**QUOTED TEXT**:
☆ ☆ ☆ ☆ ☆

Even given five parties (and several smaller ones that don't usually get many votes), I'm still not sure which one to vote for. They all seem to annoy me.

First we have the current rulers, the Conservatives. They're all about big business, deregulation, etc. Their response to a falling economy is "sweet, a good time to buy stocks!" While I was starting to warm up to these kids, their fearless leader, Stephen Hitler, er, Harper proposed a nasty bill which from my inspection restricts the market far more than it helps it. This gives me the impression that when they say "the economy" what they really mean is "my corporate buddies". So these guys kinda suck.

Then there is the main opposition, the Liberals (they make it nice and clear to us which is left and which is right, although the Liberal party isn't really all that liberal by today's definition). I don't really have much to say about these guys, they're the one's I'm most likely to vote for.

Alright, let's get started with the NDP. Actually, let's not or I'll be here ranting all day. These are the ones who support the people who think that life is unfair, that they're being exploited, yadda yadda. It's these type of people who make it so that a bus driver gets paid more than a computer programmer. They couldn't tell a budget sheet if it came up and stuck itself up their asses (probably where they'd put the budget sheet if they found it anyway). Not to mention how Jack Layton plasters his picture everywhere, you'd think he got the idea from Stalin. At least he's better looking than Stalin.

I don't support Quebec separatism - I would have to quit my job and move if they separated, which would be really annoying - so the Bloc Quebecois is out.

Finally, the Greens. They haven't actually won a single seat in parliament, despite having around 5% of the vote last election and when I read the paper yesterday, they're catching up to the NDP in the polls. For a while, they were being refused entry to the election debates. One here in Montreal refused the Greens entrance, saying "they're not a real party." How democratic of them. I'd consider voting for this group, if simply to lend them a hand.

Of course, what I think really doesn't matter. We've got this wonderful first-past-the-post system that makes it so that if I don't vote for the party who will win in my riding, my vote really doesn't count that much. If history is a good mentor, I can say that the Liberals will win here given that in the last election they got over 20 000 votes, compared to their closest competition who got about 9000. The previous elections were similar. What to do?

Oct 4, 2008

The Firebug Attack

I've been thinking lately about a possible website attack which has to do with submitting phony data in a form, in an attempt to punch through some weak spots in a web application. For example, suppose in your database you have a field called "admin", which is a simple 0 or 1 which determines access to your admin section, or CMS, or whatever. The default value is 0 (set using the SQL default keyword), which means no access. In Rails you might write that like this:
t.boolean :admin, :default => false
Then when you deploy, you can create yourself a user and set the user's admin flag to 1.

☆ ☆ ☆ ☆ ☆

**MATERIAL**:
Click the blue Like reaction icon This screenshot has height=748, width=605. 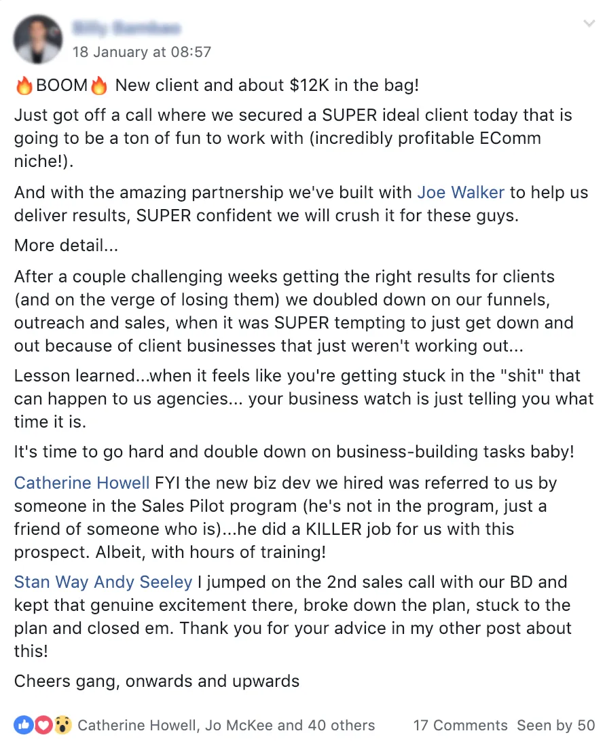pos(23,725)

☆ ☆ ☆ ☆ ☆

**OBJECTIVE**:
Copy out the part of the blog post that opens with the words "I've been thinking" and closes with "admin flag to 1.", switching each "admin" to "staff".

**TASK RESULT**:
I've been thinking lately about a possible website attack which has to do with submitting phony data in a form, in an attempt to punch through some weak spots in a web application. For example, suppose in your database you have a field called "staff", which is a simple 0 or 1 which determines access to your staff section, or CMS, or whatever. The default value is 0 (set using the SQL default keyword), which means no access. In Rails you might write that like this:
t.boolean :staff, :default => false
Then when you deploy, you can create yourself a user and set the user's staff flag to 1.